Favorite saying: Bob’s your uncle (Brit for: there you have it)
Some favorite words: Whirligig, caboodle, spiffy, fizzy
Words you’re scared of: Revenues, spreadsheets, execute, in perpetuity, cross-check
Favorite places: Nantucket, Cornwall, France, by a wood fire, snowy woods
Some favorite things: My nieces and nephews, sample sales, running, snow-shoeing, movies
Where do you find your ideas? I don’t. They find me. I just try to be someone "on whom nothing is lost." (Henry James)
Biggest challenge: To . . . "Sail away from the safe harbor.
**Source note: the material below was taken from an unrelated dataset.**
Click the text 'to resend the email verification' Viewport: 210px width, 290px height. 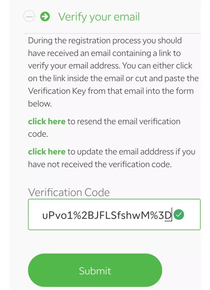click(124, 121)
Explore. Dream. Discover." (Mark Twain)
Greatest joy: Ditto
Goal: "To live all I can." (Henry James)
Good quote: "Be kind for everyone you know is fighting a great battle." (Philo–not a pastry–of Alexandria)
Best advice: When in doubt, if all else fails, put on the kettle and make a nice cup of tea
Praise

Praise

Publishers Weekly, June 27, 2011:
"Heap's acrylic, paint, and crayon illustrations are as energetic and quirky as the Boss herself, whose charmingly askew perspective includes some genuine advice--and remains as funny as ever."
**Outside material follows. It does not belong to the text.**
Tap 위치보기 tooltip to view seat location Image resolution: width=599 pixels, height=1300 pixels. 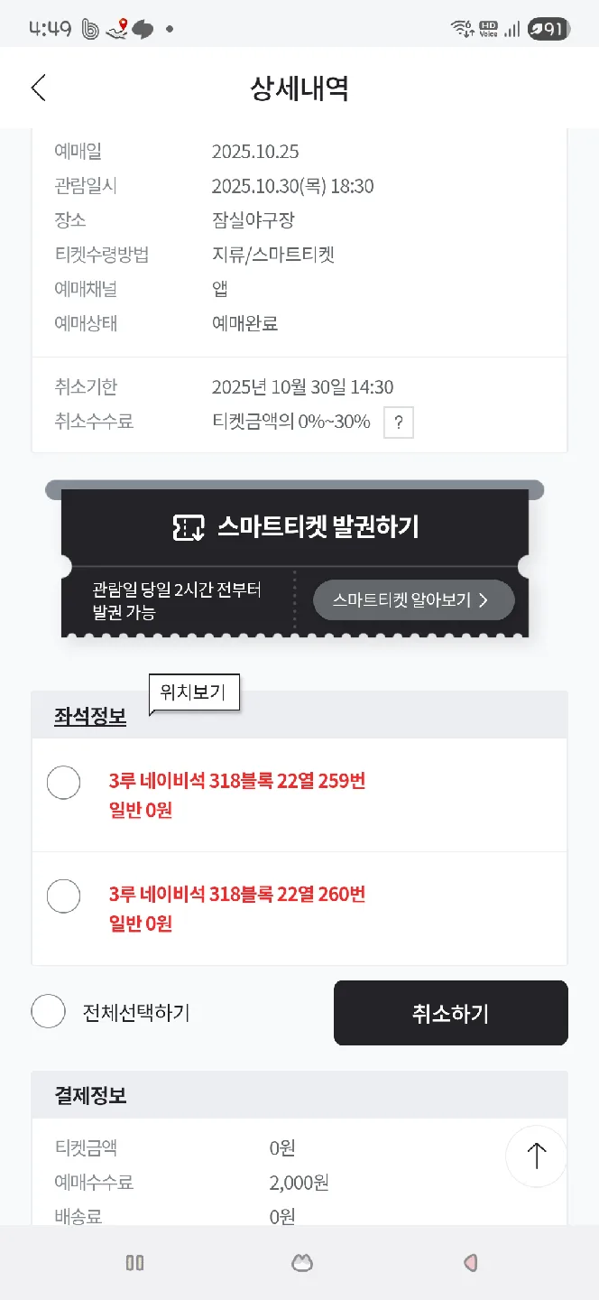coord(193,693)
School Library Journal, August 2011:
"The illustrations are perfectly rendered in childlike acrylic paint and crayons and show the fun details of imaginative play on a rainy day. Fans of the previous titles will not be disappointed."

Zero to Eight (blog):
"The fun is in the details, and you're going to want to read this one carefully for full effect! The book is creative, imaginative, silly, and delightful...I'm happy to recommend."

MitchellRepublic.com:
"Packed with fun"

Home With The Boys (blog):
"I can’t remember the last time our family laughed so hard reading a book."

Spot to Read (blog):
"This is another great fun to read and see book in the authors' series of "How To" guides. A must for any want-a-be boss or lemonade stand owner. The pictures are bright and detailed and it is full of silliness making this book stand out as a favorite!"